No começo da tarde, o presidente da Câmara, Rodrigo Maia (DEM-RJ), rebateu a declaração de Barros. "A situação do Chile é completamente diferente da do Brasil. Aqui, o marco final do nosso processo de redemocratização foi a aprovação da nossa Constituição em 1988. No Chile, deixaram está ferida aberta até hoje", disse ele ao Broadcast Político/Estadão. Maia tem nacionalidade brasileira, mas nasceu em Santiago, no Chile, em 1970, durante o exílio do pai, o também político brasileiro Cesar Maia. O vereador e ex-prefeito do Rio de Janeiro era militante do Partido Comunista Brasileiro e havia fugido por ser perseguido pela Ditadura Militar no País.
Ricardo Barros, que representa os interesses do governo federal na Câmara dos Deputados, disse que a Constituição tornou o País “ingovernável”, ao afirmar que o Brasil hoje tem uma “situação inviável orçamentariamente". "Não temos mais capacidade de pagar nossa dívida, os juros da dívida não são pagos há muitos anos, a dívida é só rolada e com o efeito da pandemia cresceu muito, e esse crescimento nos coloca em risco na questão da rolagem da dívida”, disse. Emendas à Constituição, segundo ele, não são o suficiente.

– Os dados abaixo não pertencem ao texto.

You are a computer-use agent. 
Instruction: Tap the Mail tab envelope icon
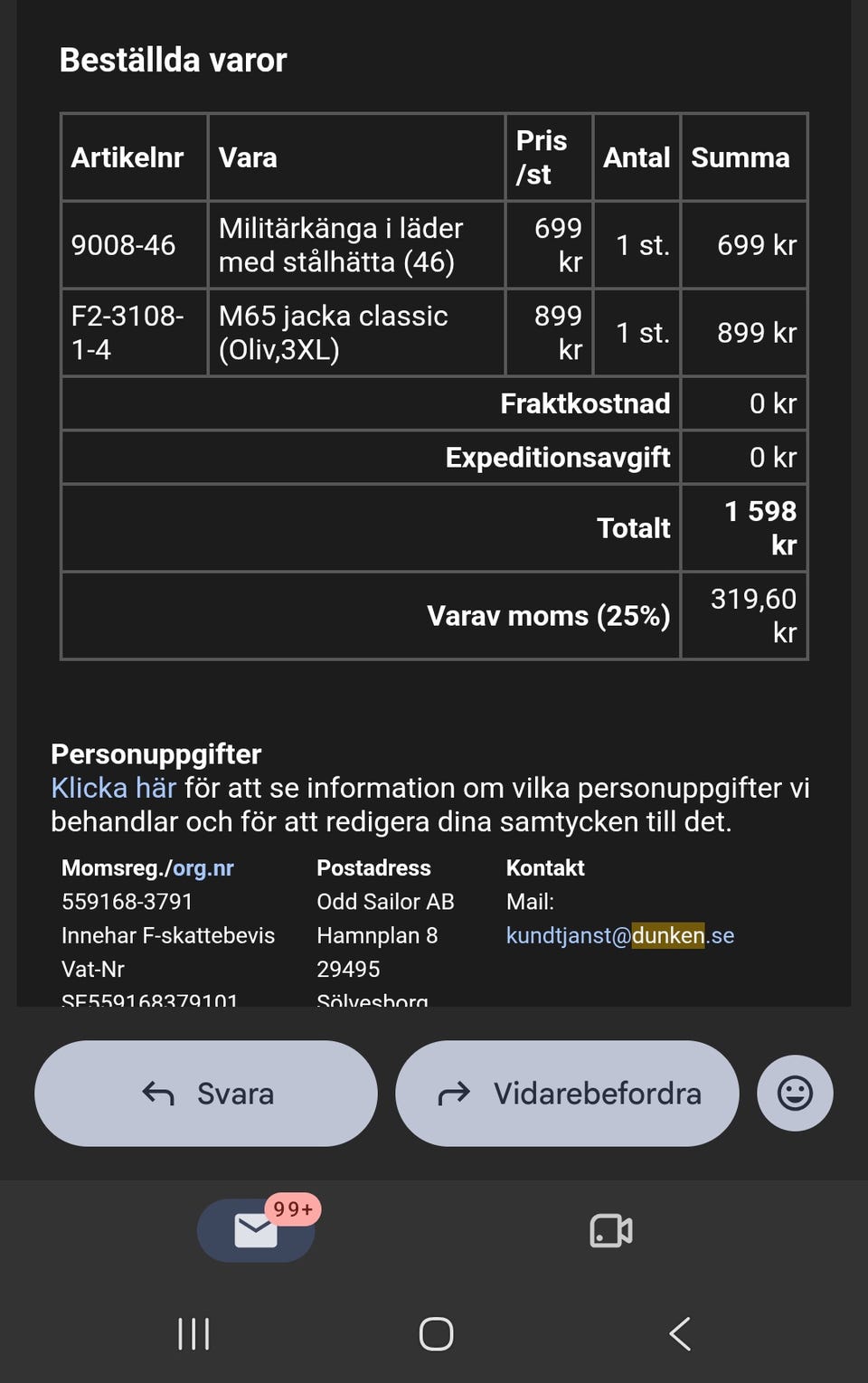256,1231
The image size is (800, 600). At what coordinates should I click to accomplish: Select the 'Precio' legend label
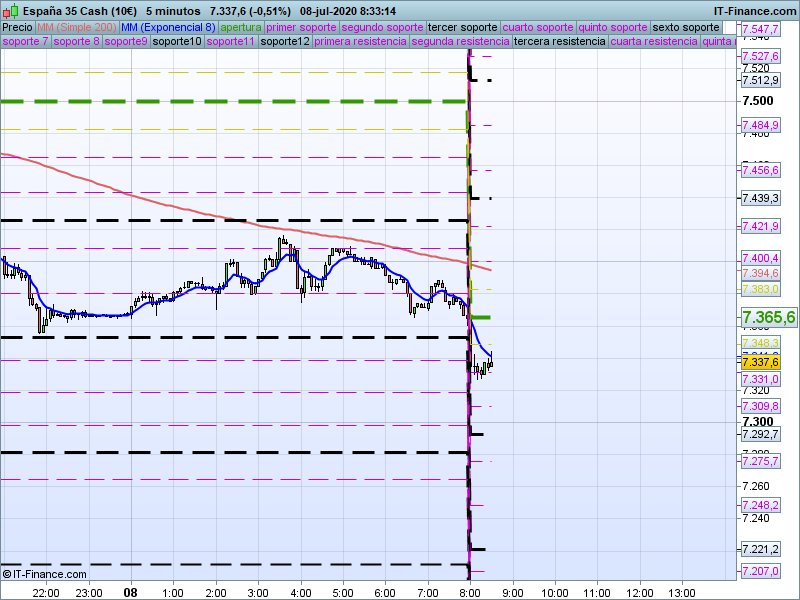click(x=17, y=27)
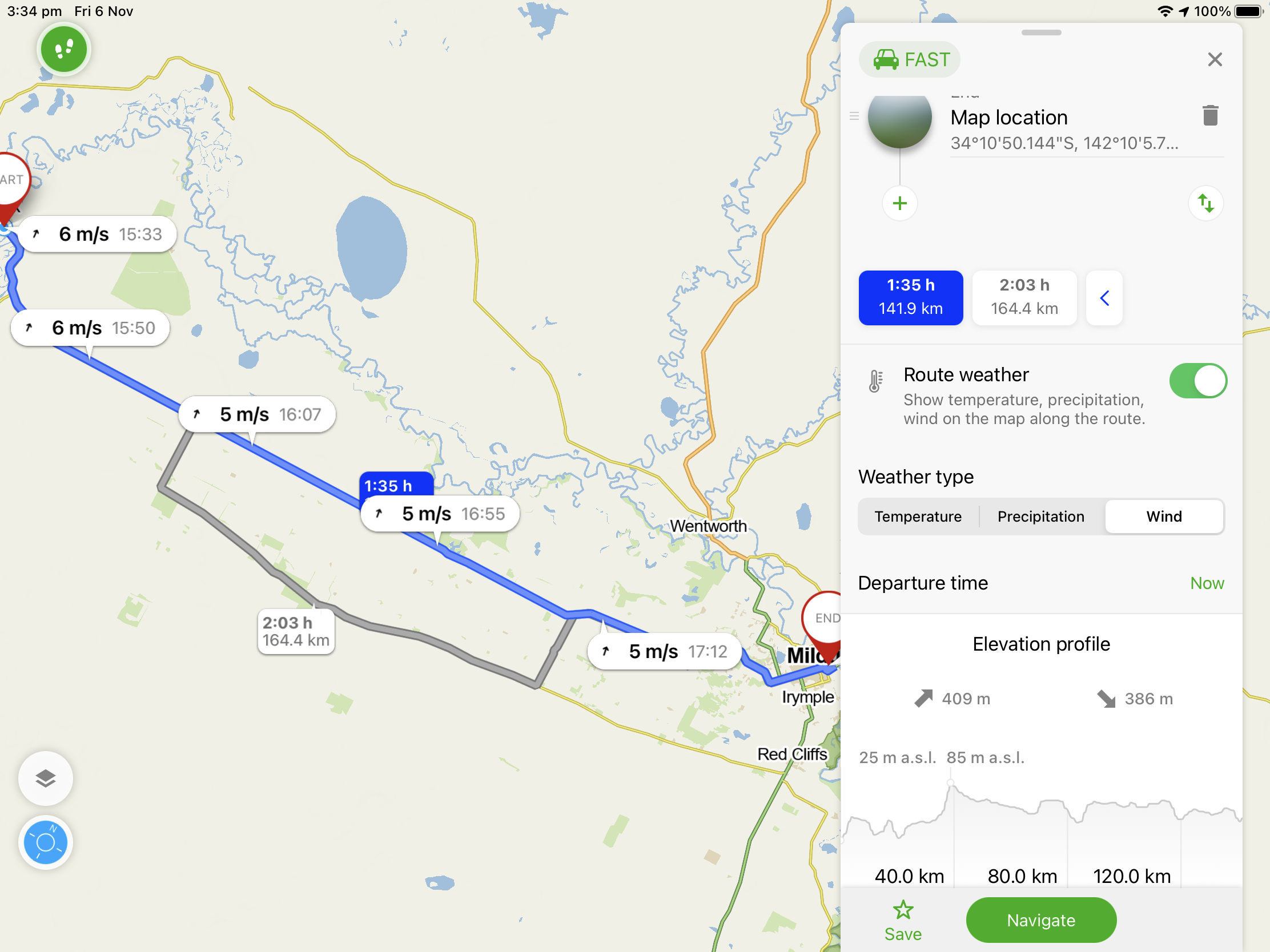The width and height of the screenshot is (1270, 952).
Task: Click the add waypoint plus icon
Action: click(899, 201)
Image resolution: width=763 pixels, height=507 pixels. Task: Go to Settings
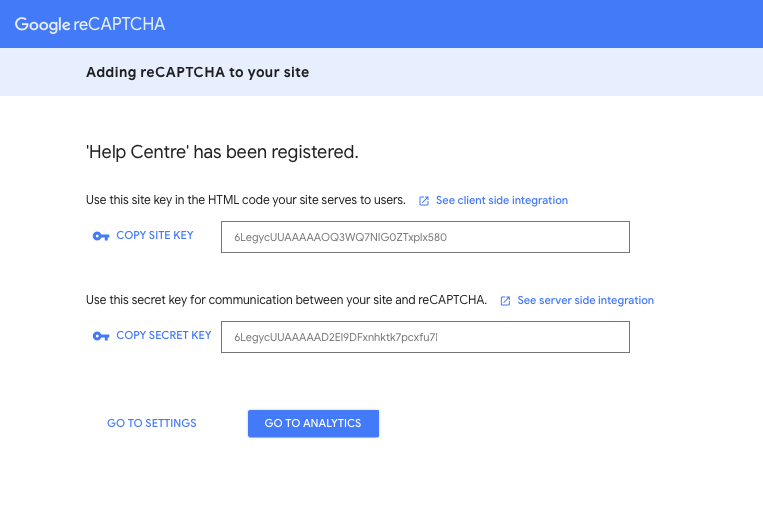152,423
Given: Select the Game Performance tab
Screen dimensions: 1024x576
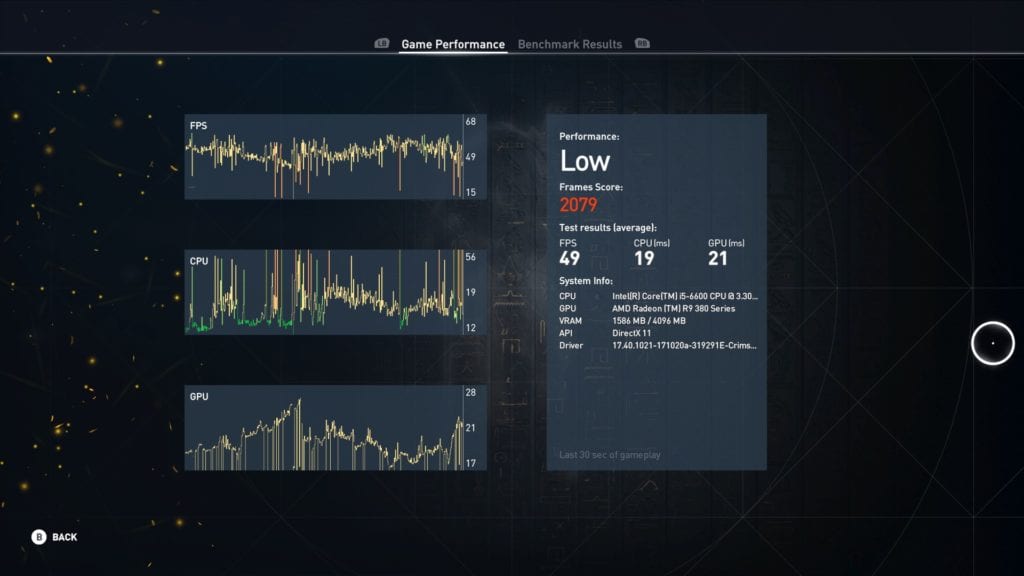Looking at the screenshot, I should click(x=452, y=44).
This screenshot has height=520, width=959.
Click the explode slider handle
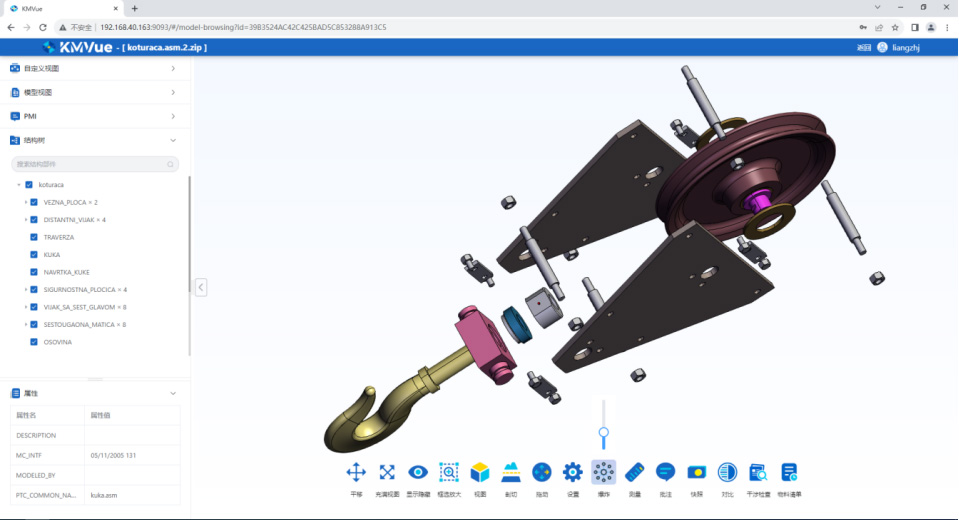click(x=603, y=432)
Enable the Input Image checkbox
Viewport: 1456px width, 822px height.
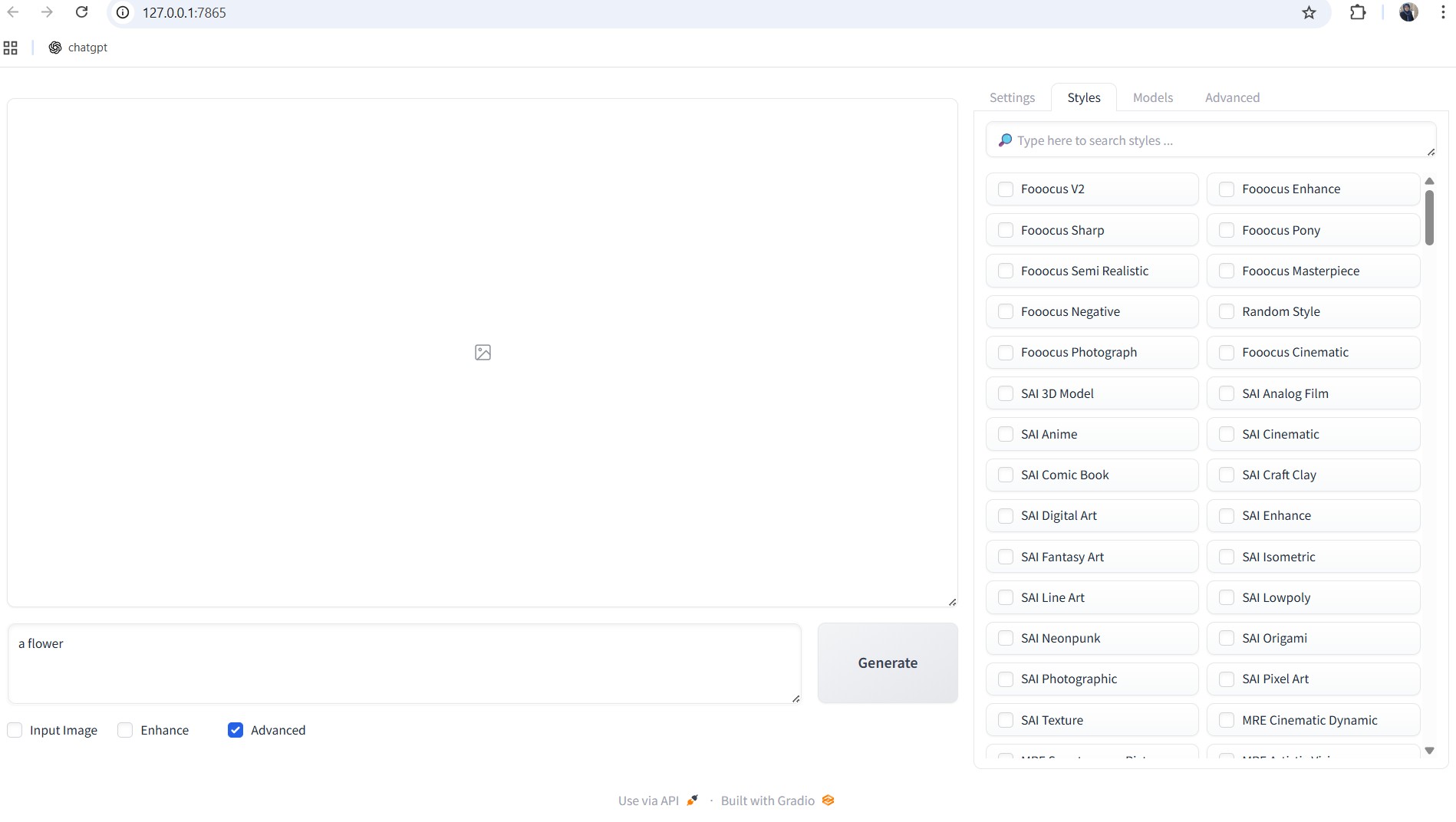coord(15,730)
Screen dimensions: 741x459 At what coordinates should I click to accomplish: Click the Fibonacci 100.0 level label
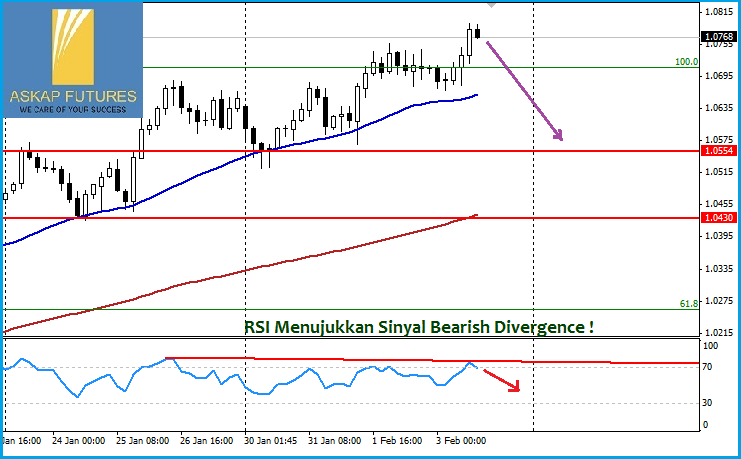686,61
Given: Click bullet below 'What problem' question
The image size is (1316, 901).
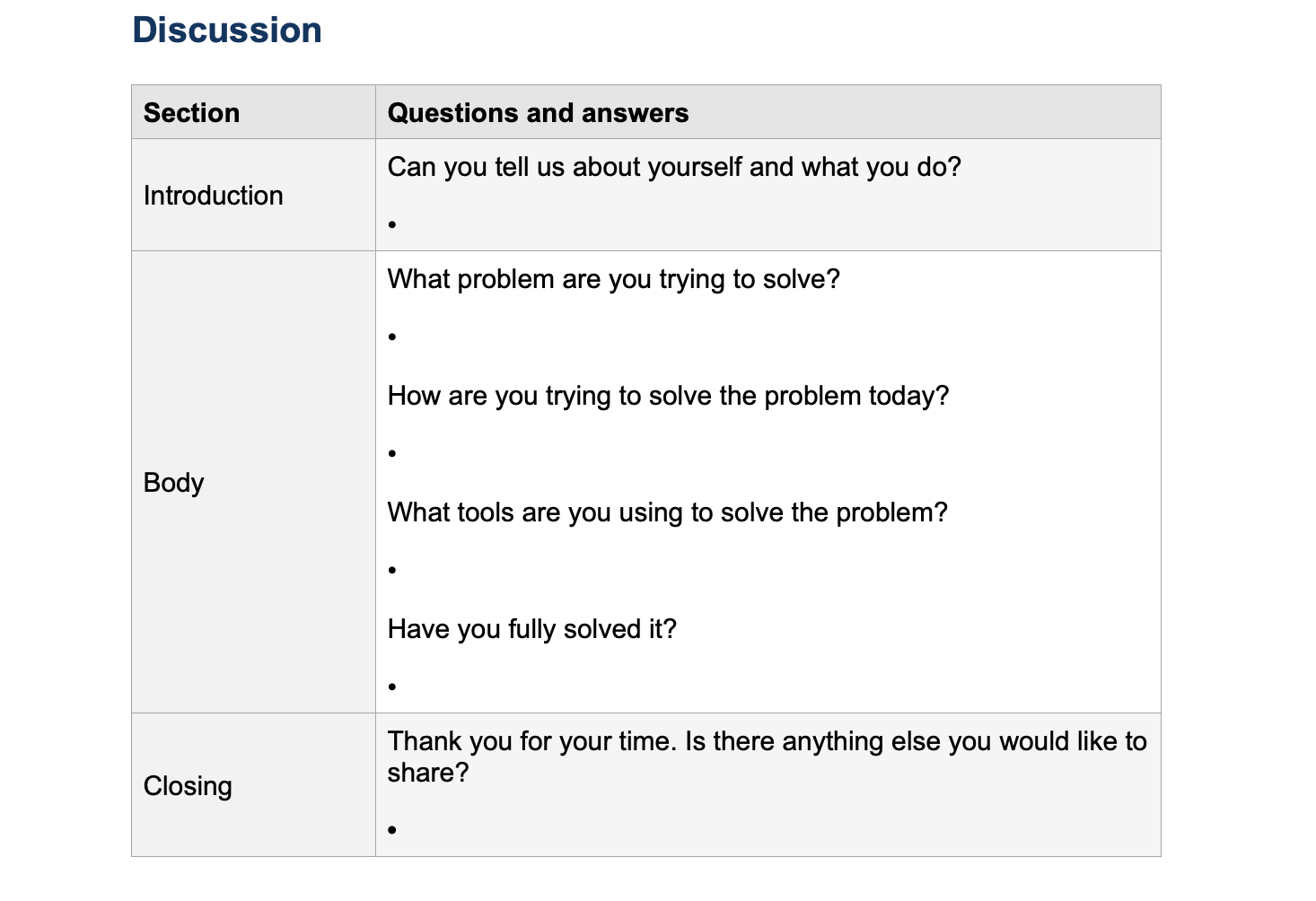Looking at the screenshot, I should (x=393, y=337).
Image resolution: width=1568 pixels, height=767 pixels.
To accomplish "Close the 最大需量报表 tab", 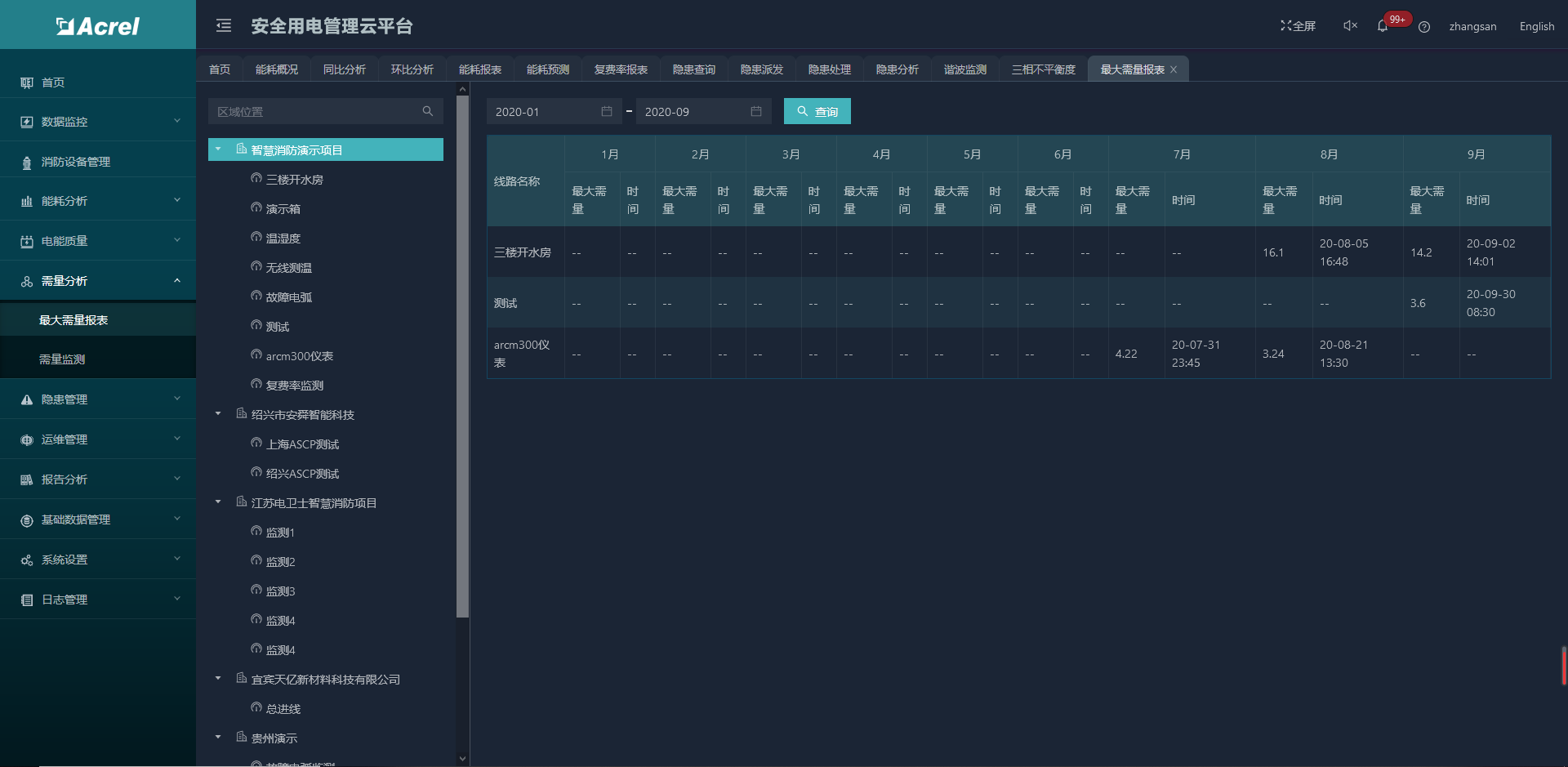I will (x=1174, y=69).
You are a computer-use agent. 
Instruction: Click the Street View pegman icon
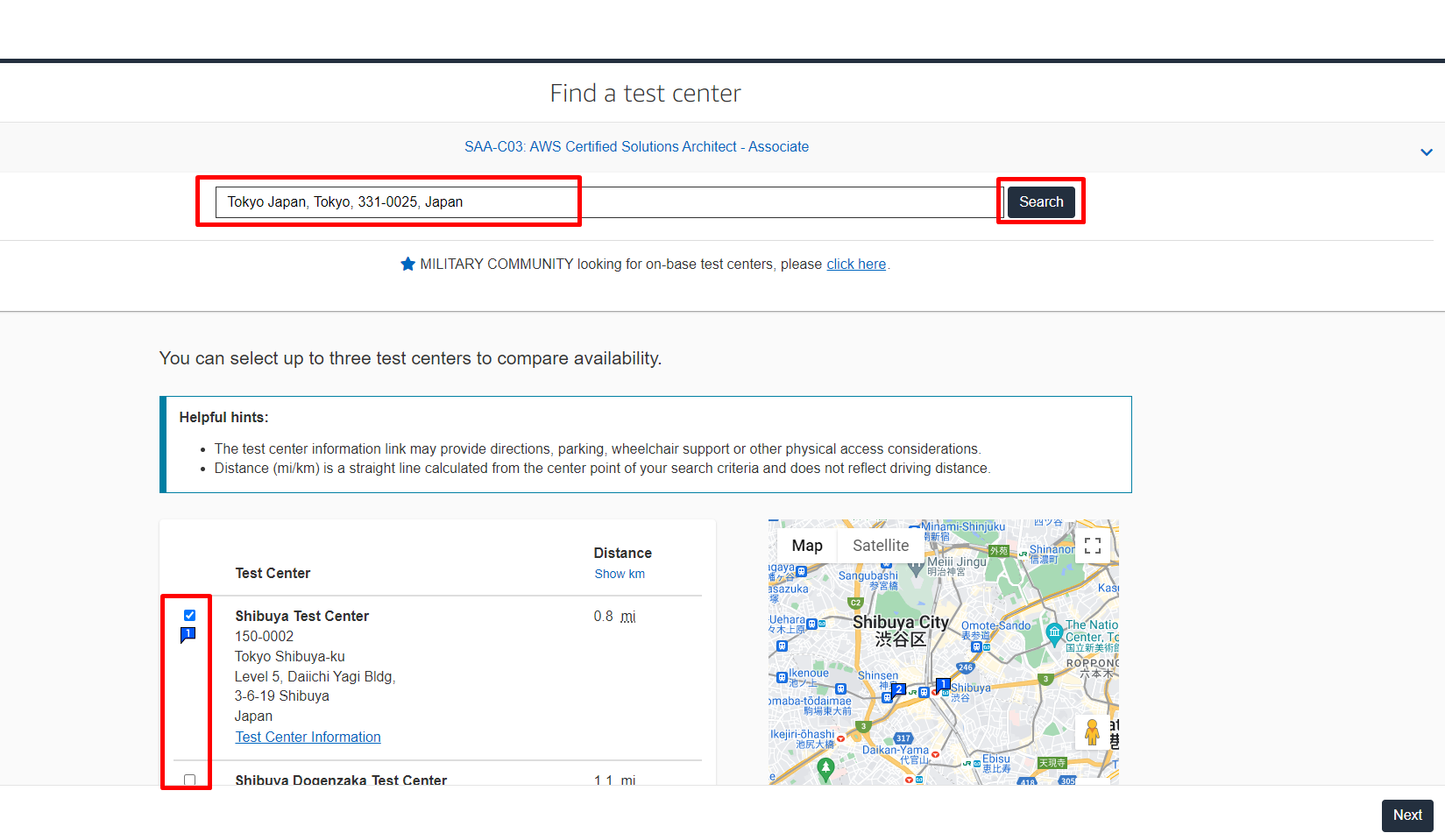1091,732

“A nossa Constituição, a Constituição cidadã, o presidente (José) Sarney já dizia quando a sancionou, que tornaria o país ingovernável, e o dia chegou, temos um sistema ingovernável, estamos há seis anos com déficit fiscal primário, ou seja, arrecadamos menos do que gastamos, não temos capacidade mais de aumentar a carga tributária, porque o contribuinte não suporta mais do que 35% da carga tributária, e não demos conta de entregar todos os direitos que a Constituição decidiu em favor de nossos cidadãos”, disse.
O outro problema, na visão do parlamentar, é que “o poder fiscalizador ficou muito maior que os demais” e, por isso, seria necessário também “equilibrar os Poderes” no país. O deputado, que é alvo de investigações do Ministério Público Federal, diz que é preciso punir quem apresentar denúncias sem prova.
Conhecido crítico à Operação Lava Jato, Barros acrescentou que, apesar de ser um desejo dos brasileiros, o combate à corrupção não pode ser feito “cometendo crimes”. O deputado disse também ser a favor do parlamentarismo. “Seria um regime de governo muito mais efetivo, que nos permitiria ajustar rapidamente as crises, retomar mais rapidamente o rumo quando existe um impasse, mas vamos ainda lutar por isso”, disse.
O discurso do deputado foi feito em evento organizado pela Academia Brasileira de Direito Constitucional (ABDConst), que contou com a presença de ministros do Supremo Tribunal Federal, do ministro da Economia, Paulo Guedes, e de juristas.
Integrante do Centrão, deputado federal por seis legislaturas e ex-ministro da Saúde de Michel Temer, Ricardo Barros foi nomeado como líder em agosto, no lugar de Major Vitor Hugo (PSL-GO).